Thr 500px Email contains lots of details and a two weeks notice
As was stated in the email, 500px has learned a lot from licensing images for the last two years. As our partner site StockPhotoSecrets had presented back then, the 500px Prime market was planned to be a premium market with prices starting at $250 and royalties paid to contributors a market leading 70%. Well, even back then this came as a turn of events after the original announcement of the Prime market was proposing a 30% royalty rate which was heavily criticized by professional photographers like in this article at Fstoppers.
In a few steps in between, 500px has gone through some changes in those two years: Besides the “starting at $250” licensing, a web size resolution version of images was added to target the smaller buyers and better compete with comparable offers like Stocksy United or Offset. In a rebranding, ‘Prime' was renamed ‘Marketplace'. And the collection was split into a “Core Collection” and the “Prime Collection”, at the same time reducing the prices of the ‘Core' images.
So this new announcement isn't the first step but most definitely the steepest one, both on the contributor and on the customers side:
As can be seen from the chart, after the several steps of price reductions, 500px now changes the standard license to allow less uses and sell Extended License Add-ons instead, as it is well known from microstock agencies. The prices of Extended License range from $99 for a Multi-Seat use to $499 for Items for Resale. It also includes an “Extended Legal Warranty” as only known from iStock in the past. Kelly Thompson was recently hired to lead the 500px Marketplace as a VP for the company and was formerly the COO of iStock during the first wave of changes there. Coincidence?

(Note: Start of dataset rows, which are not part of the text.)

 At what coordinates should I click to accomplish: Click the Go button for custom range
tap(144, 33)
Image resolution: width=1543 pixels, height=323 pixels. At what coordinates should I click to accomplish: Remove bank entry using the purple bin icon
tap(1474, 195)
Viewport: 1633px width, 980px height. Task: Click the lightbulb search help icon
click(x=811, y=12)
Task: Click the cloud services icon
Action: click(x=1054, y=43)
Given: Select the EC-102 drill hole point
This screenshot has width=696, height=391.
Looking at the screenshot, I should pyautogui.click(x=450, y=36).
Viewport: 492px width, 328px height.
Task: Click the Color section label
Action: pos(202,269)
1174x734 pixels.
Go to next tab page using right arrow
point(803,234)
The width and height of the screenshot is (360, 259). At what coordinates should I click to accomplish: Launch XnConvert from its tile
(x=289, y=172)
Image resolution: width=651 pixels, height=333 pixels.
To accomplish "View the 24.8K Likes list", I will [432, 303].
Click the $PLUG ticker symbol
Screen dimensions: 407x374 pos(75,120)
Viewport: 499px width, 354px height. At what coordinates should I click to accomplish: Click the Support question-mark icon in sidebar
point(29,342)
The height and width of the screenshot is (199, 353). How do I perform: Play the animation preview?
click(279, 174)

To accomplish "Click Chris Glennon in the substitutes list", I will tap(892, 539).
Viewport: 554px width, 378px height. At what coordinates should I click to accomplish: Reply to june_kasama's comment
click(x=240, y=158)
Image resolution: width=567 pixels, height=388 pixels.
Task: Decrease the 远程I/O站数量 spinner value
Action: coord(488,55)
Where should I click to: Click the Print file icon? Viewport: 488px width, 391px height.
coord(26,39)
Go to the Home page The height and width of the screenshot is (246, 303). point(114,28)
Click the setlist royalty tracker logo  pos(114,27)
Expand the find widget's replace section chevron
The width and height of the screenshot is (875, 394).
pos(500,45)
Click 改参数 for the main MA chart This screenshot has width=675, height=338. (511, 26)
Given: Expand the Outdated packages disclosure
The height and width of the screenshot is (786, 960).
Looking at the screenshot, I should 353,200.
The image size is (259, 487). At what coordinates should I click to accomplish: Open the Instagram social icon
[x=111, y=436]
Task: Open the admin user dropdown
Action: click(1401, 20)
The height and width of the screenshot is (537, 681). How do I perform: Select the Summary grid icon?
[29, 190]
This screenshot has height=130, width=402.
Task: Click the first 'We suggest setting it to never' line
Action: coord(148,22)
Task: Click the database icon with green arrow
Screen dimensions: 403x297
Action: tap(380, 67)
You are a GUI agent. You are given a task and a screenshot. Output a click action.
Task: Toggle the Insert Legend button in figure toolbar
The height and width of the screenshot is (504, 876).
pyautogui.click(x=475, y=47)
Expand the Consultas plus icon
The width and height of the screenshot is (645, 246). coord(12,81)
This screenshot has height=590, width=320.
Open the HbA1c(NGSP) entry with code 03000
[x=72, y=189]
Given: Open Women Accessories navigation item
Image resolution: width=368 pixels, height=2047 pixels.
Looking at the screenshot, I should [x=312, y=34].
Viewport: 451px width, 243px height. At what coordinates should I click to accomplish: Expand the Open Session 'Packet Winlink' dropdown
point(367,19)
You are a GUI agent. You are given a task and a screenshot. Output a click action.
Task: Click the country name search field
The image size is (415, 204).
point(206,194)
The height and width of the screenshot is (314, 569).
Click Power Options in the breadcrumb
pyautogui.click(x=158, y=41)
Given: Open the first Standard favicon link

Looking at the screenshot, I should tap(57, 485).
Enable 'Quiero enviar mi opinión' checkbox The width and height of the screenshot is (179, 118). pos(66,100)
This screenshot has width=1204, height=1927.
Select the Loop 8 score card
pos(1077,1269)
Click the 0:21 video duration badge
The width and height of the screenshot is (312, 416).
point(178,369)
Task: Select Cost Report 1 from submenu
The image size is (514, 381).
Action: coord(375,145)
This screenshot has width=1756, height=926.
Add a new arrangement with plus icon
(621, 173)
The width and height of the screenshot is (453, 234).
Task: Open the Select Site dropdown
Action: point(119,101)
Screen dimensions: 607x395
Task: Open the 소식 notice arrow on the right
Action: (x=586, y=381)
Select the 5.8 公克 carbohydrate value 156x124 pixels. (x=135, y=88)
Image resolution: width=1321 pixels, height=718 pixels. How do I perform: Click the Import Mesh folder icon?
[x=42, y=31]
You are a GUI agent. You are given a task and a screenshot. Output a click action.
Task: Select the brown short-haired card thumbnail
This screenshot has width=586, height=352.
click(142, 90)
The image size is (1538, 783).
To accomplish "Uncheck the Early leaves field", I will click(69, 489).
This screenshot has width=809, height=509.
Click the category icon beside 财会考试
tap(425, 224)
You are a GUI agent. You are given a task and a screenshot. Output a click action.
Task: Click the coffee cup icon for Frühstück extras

What are the consequences for contributors?
As can be seen from the new price and royalty chart, the change will be massive especially for the non-exclusive images submitted to 500px Marketplace – the royalties will go down from 70 to 30 per cent across the board. Basically the payment is cut in half, after the average royalty paid was already reduced through the price reductions last year.
For exclusive images, the royalty rates still seem a viable option: 60% of all standard licenses sold but a reduced 40% for Extended Licenses. It could be argued that Extended Licenses typically require a higher administration for the company as those usually are the customers needing individual solutions, so there might be some justification in this.
The new offer might still be attractive for the advanced travel and landscape photographers that seemingly have dominated 500px from the start as a community through their Prime and Marketplace. As can be seen from the 10 Best Selling Images in 2015 in their blog (and their stunning selection here in our photography trends article), 8 of the top 10 images fit these categories. Only the top two images are “young business” images – remarkably both of them were shot by photographers involved in the 500px business as Founder and Curator, respectively.
In the travel and landscape area, photographers were significantly struggling over the past few years with the enormous competition arising in these areas in the mass market agencies like Shutterstock or iStock. For those photographers, submitting exclusive images to 500px at the higher royalty rate could indeed still be the better choice than submitting to microstock. But we don't see how business or lifestyle photographers who are still in high demand and have no problems getting contracts with higher royalty rates than 30 per cent could justify the decision to submit their images under the new terms.
Some Contributors are….. “unhappy”
The announcement has caused some “unhappy” feedback on the 500px site itself. It was soon covered by larger photography news sites like PetaPixel and PDN Pulse.
We are looking forward to find out how this is going to play out. As some contributors have announced their account closures, it is hard to get measurable data if there is any impact on the overall volume of images available through the market. How do you see the situation? Will you stay with 500px?